===== Dataset content

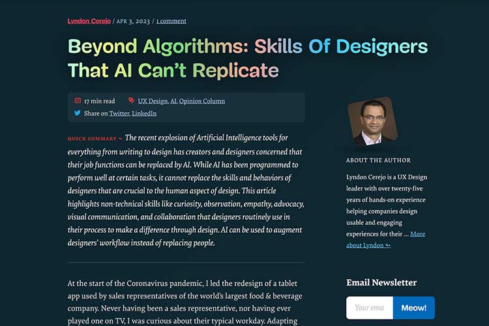Click the Apr 3, 2023 publish date
The image size is (489, 326).
point(133,21)
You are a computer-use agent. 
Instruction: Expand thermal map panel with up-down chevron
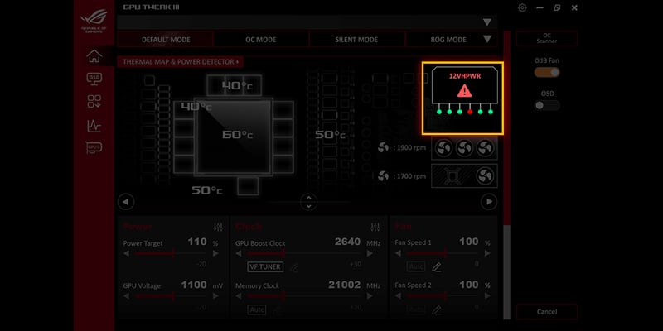[x=308, y=201]
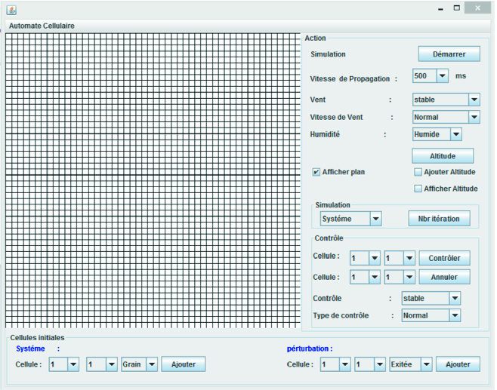Enable the Ajouter Altitude checkbox
Image resolution: width=497 pixels, height=390 pixels.
coord(418,172)
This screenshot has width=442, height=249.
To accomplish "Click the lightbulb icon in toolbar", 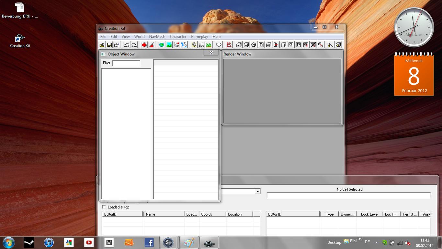I will [x=194, y=45].
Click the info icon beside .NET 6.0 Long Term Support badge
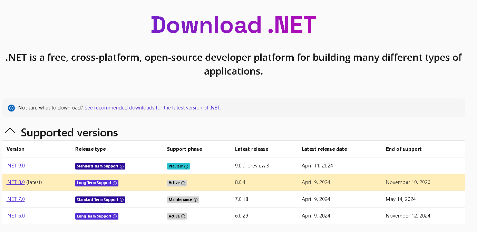 click(x=115, y=216)
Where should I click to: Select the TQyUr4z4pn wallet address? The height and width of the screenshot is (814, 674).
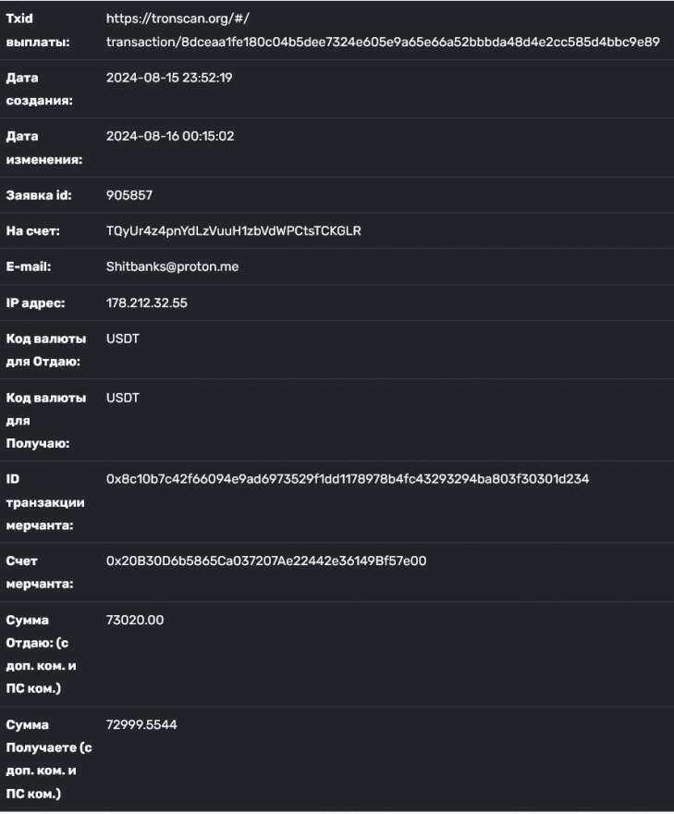(x=233, y=230)
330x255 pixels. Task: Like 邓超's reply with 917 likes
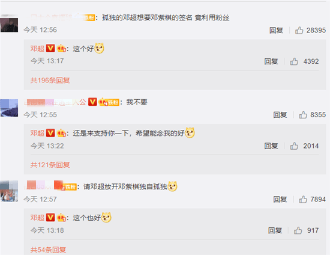298,230
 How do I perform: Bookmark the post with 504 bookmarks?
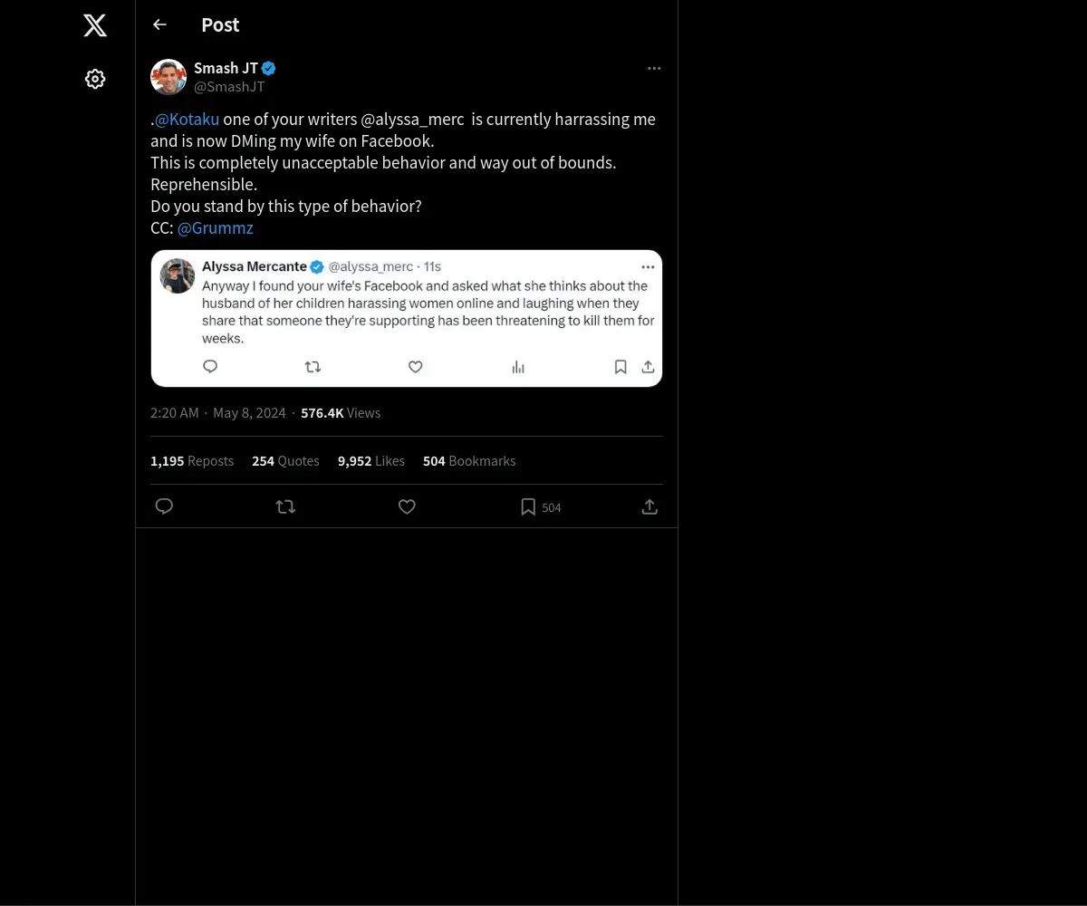528,506
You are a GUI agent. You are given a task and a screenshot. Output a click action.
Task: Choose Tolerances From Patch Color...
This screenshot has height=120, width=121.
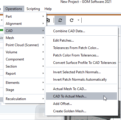(81, 48)
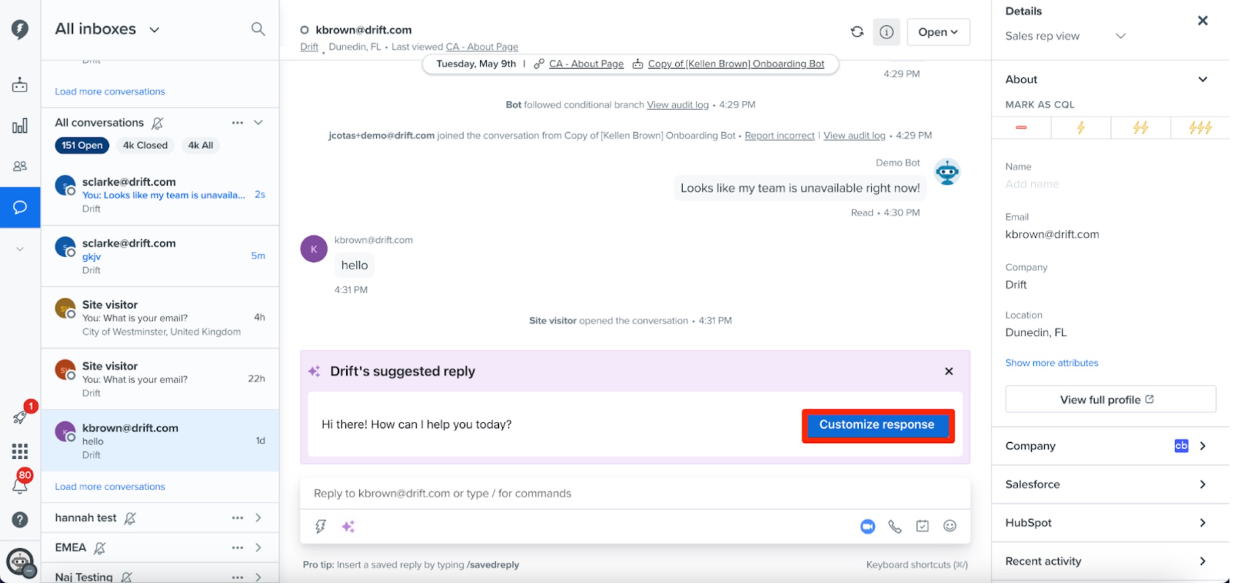1234x584 pixels.
Task: Select the 4k All filter tab
Action: click(x=201, y=146)
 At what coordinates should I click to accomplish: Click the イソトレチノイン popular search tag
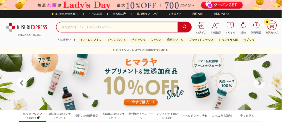coord(91,40)
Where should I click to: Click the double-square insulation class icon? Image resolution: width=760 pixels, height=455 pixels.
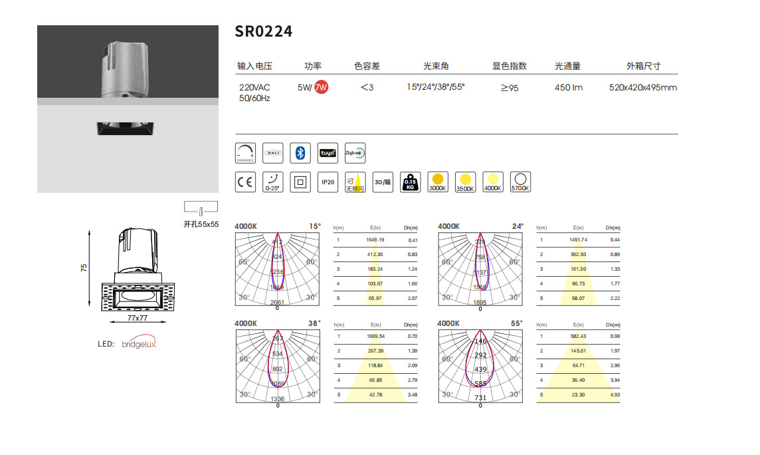pyautogui.click(x=300, y=182)
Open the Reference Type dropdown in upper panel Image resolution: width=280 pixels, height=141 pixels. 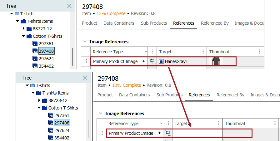(145, 52)
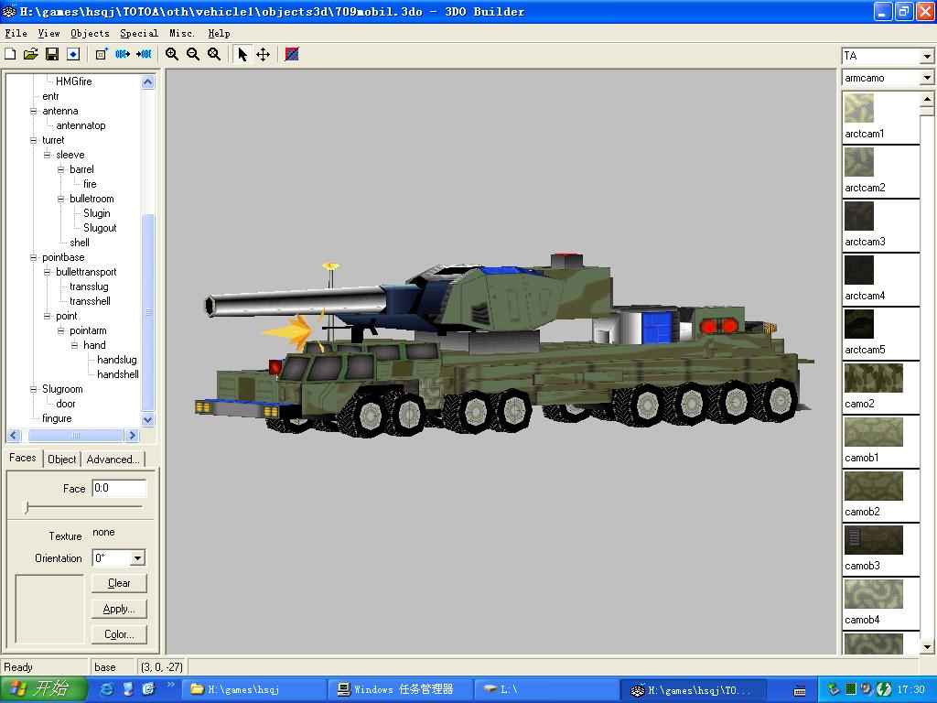
Task: Save the model with the floppy disk icon
Action: pyautogui.click(x=51, y=54)
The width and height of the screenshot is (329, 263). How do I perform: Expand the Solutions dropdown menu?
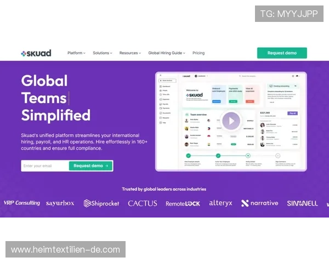pyautogui.click(x=102, y=53)
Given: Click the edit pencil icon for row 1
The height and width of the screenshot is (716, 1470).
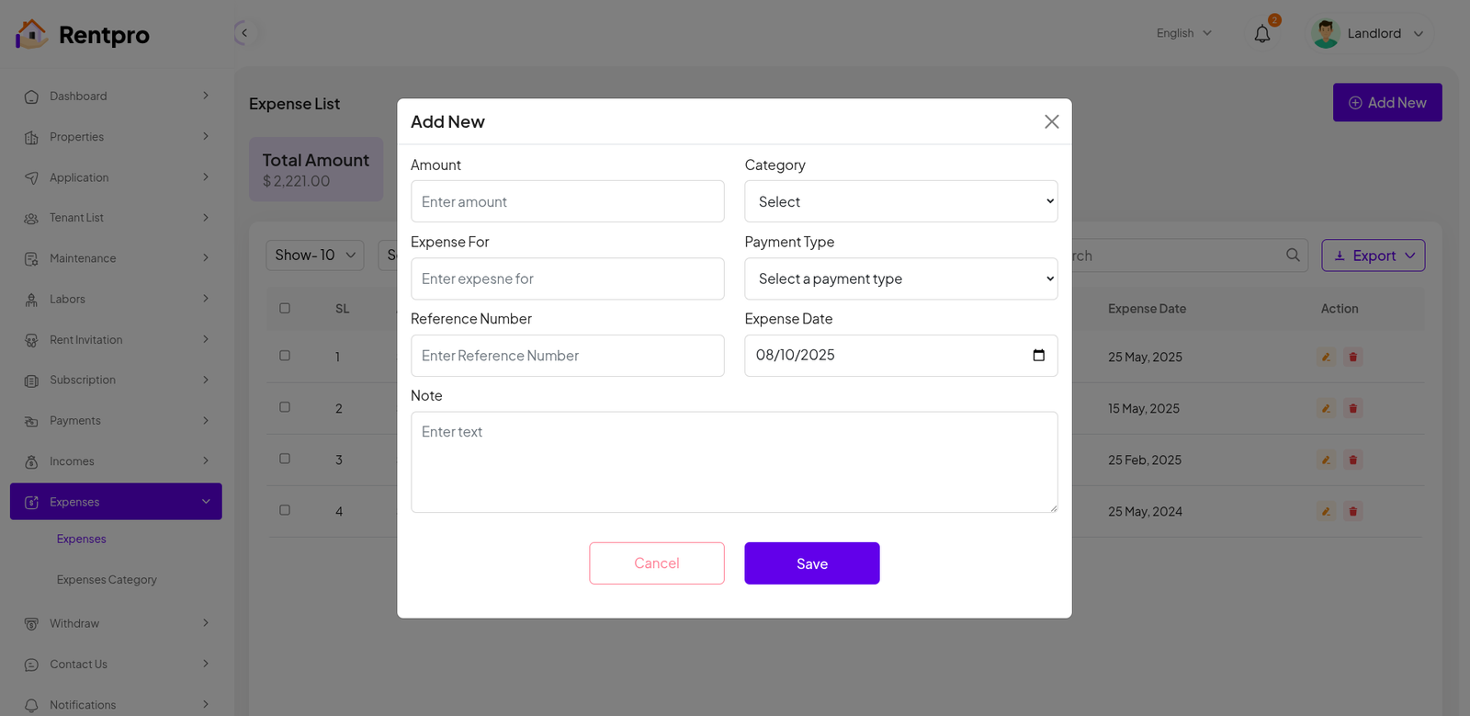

==========

Select and copy every line of the listing with the word "agent".

Your solution:
You are a computer-use agent. 
You are a GUI agent. You are given a task and a screenshot. Output a click action.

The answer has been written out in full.